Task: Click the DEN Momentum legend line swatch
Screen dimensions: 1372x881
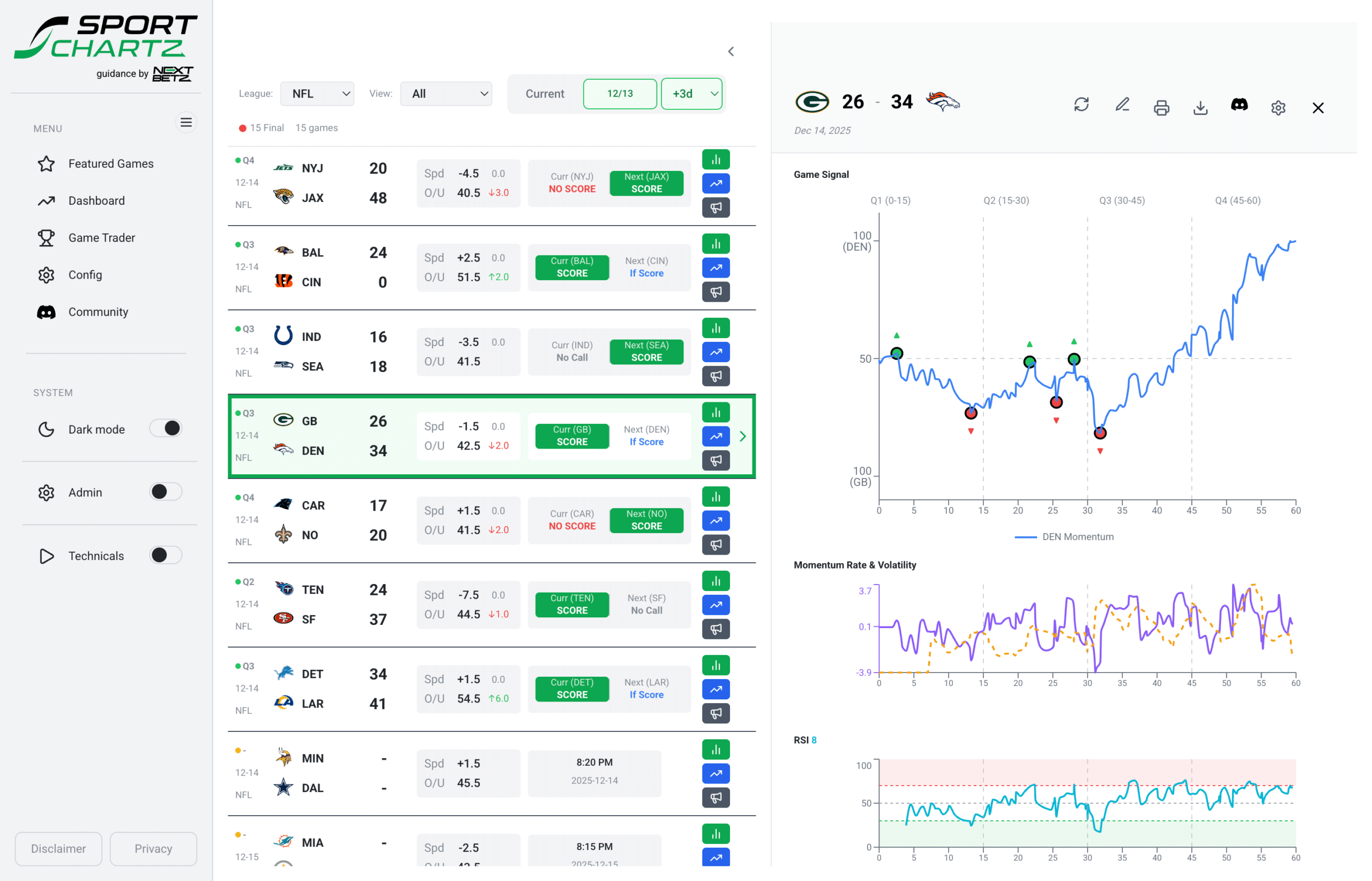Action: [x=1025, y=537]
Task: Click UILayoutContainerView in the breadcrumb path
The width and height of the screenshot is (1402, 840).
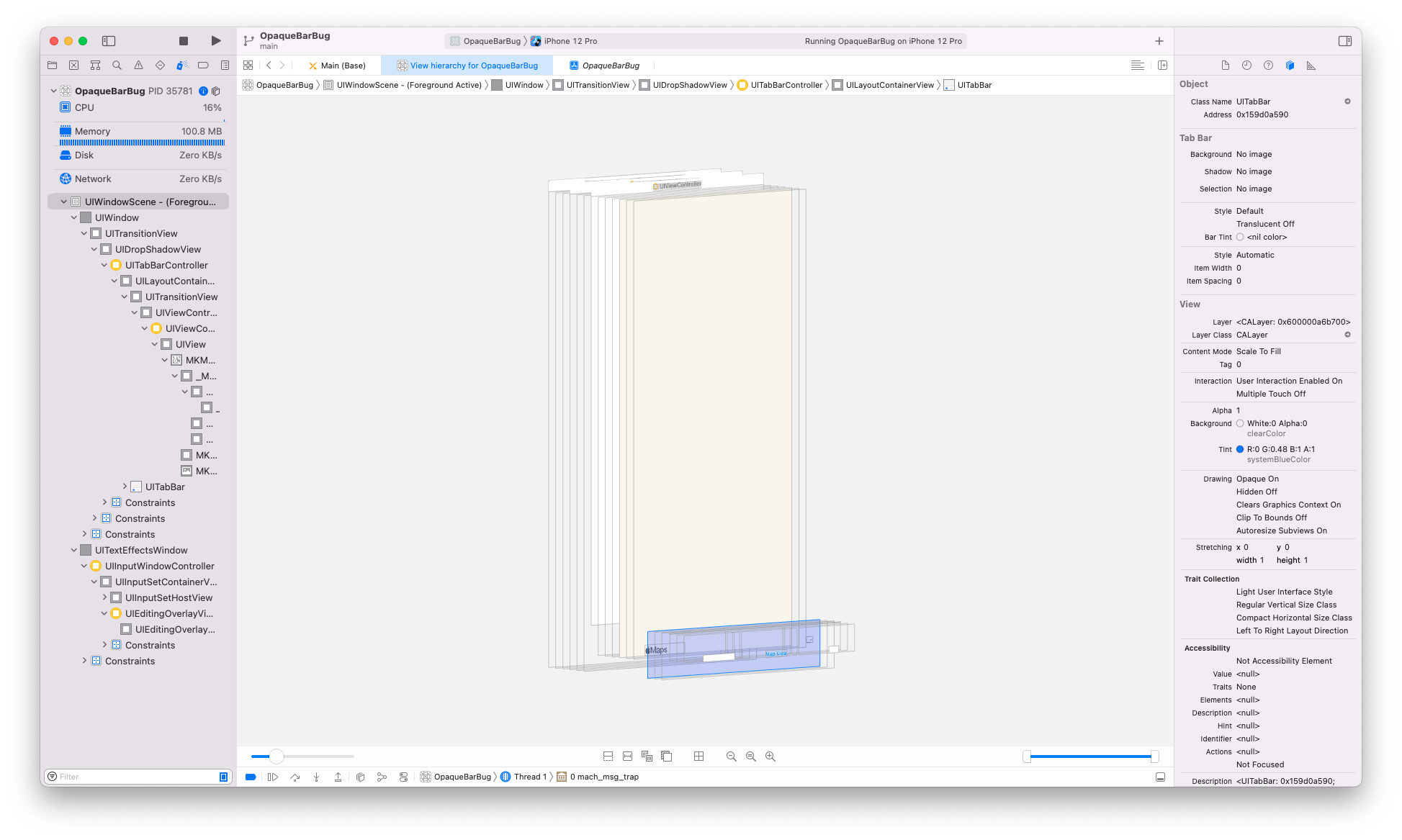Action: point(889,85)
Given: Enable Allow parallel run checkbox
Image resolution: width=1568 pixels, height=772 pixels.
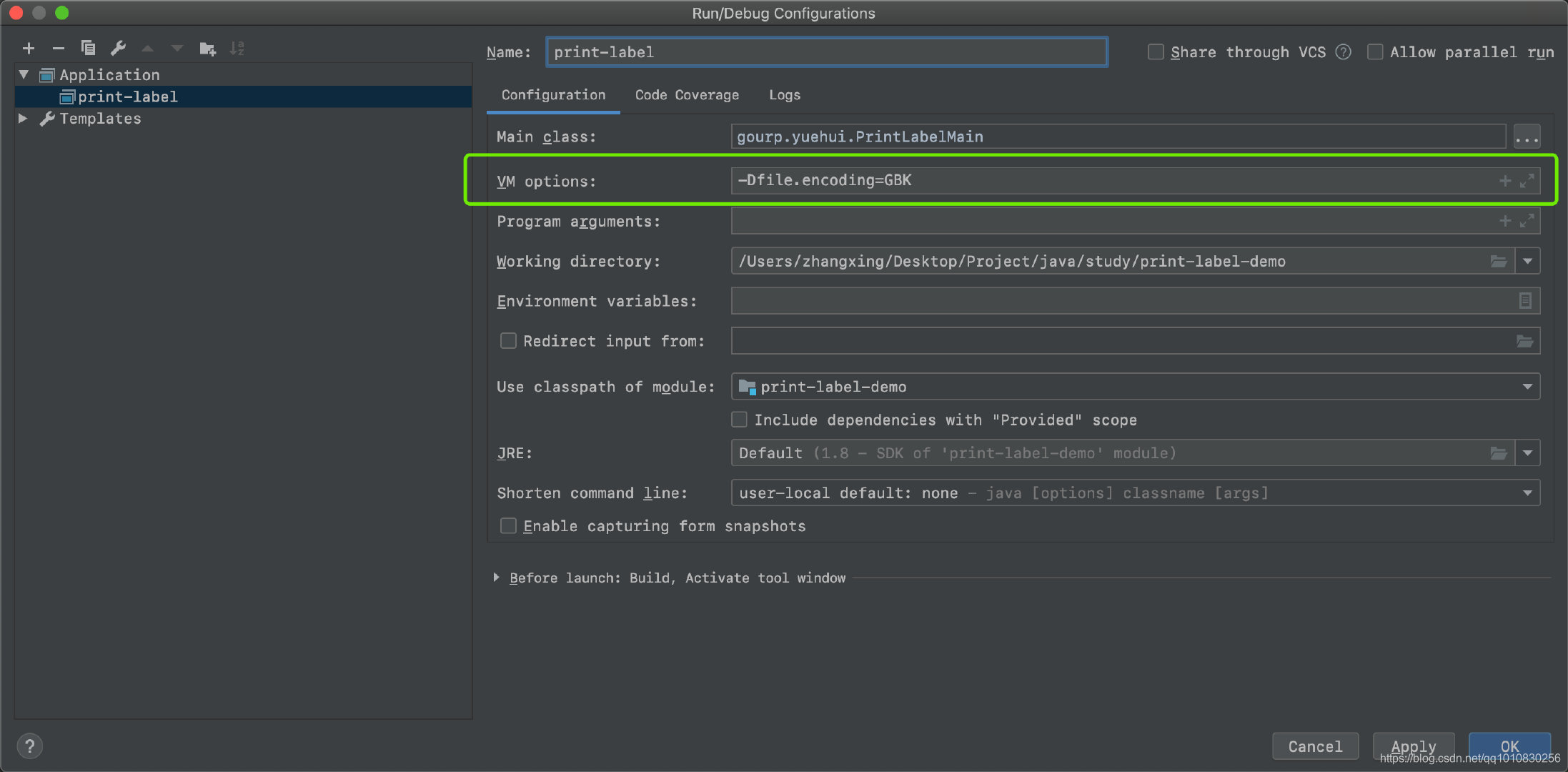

**Work item**
Print again, word for word, every line from the line with "Screen dimensions: 1372x881" to the final line of the records, inclusive; skip the pictures.

**Output of the exercise**
Screen dimensions: 1372x881
Action: [x=1025, y=537]
Task: Click UILayoutContainerView in the breadcrumb path
The width and height of the screenshot is (1402, 840).
Action: point(889,85)
Given: Enable Allow parallel run checkbox
Image resolution: width=1568 pixels, height=772 pixels.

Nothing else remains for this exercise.